Currently, surgery, chemotherapy, and radiotherapy are the standard treatments for CRC. Depending on the location and progression of the disease, these treatments can be used in combination. Laparoscopic resection of CRC has been shown to be as effective as open surgical procedures; however, it is not always possible to remove all malignant cells. Most patients in stages II and III undergo additional treatments, which can have various side effects. Immunotherapy is an alternative cancer treatment that utilizes the patient’s immune system to target malignant cells (61). Research has demonstrated that alterations in the gut microbiota and its metabolism can affect the efficacy of immunotherapy and chemotherapy in CRC (62). Nutritional interventions, increased physical activity, aspirin, and NSAIDs can be used to regulate the intestinal microbiota in patients receiving cancer treatment. A higher intake of foods such as fiber, omega-3 fatty acids, vitamin D, coffee, or a plant-based diet has been associated with improved survival rates in CRC patients (63).

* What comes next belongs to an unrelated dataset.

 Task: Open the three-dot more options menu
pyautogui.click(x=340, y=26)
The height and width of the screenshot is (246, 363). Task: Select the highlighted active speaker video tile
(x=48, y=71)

Antibiotic therapy is a common approach used to eliminate carcinogenic microorganisms in animal models, but it can potentially exacerbate dysbiosis and increase susceptibility to invasive bacteria (64). Monoclonal antibodies (mAbs) were developed using the hybridoma technique and phage display in vitro. mAbs can recognize and bind to tumor-specific antigens (TSA) or tumor-associated antigens (TAA). Cetuximab is an example of an FDA-approved chimeric mAb used in the treatment of CRC (65).

10. Conclusions

The development of CRC in individuals depends on several factors, with increasing evidence suggesting that the intestinal microbiome may play a significant role. Although the incidence and mortality rates of CRC have declined over the past decades, epidemiological studies suggest that the frequency of CRC will rise in individuals under 50 years of age. Nutrition, dietary habits, physical activity, and other lifestyle changes have been shown to be linked to the pathogenesis of CRC. For many years, clinical studies have strongly associated the presence of SGG with CRC. While it is not consistently found in association with cancers in microbiome studies, it may have increased colonization levels at tumor sites. A potential tumor-promoting capability of SGG may alter its microenvironment, further emphasizing its association with tumor locations. Elevated immune responses to SGG in CRC patients suggest a strong link with these sites.

Therefore, more rapid and affordable bacterial tests are needed to facilitate the integration of the intestinal microbiome into routine clinical practice. Additional assessments could also be used to evaluate the incidence of bacteremia related to intestinal microorganisms and subsequent CRC diagnosis.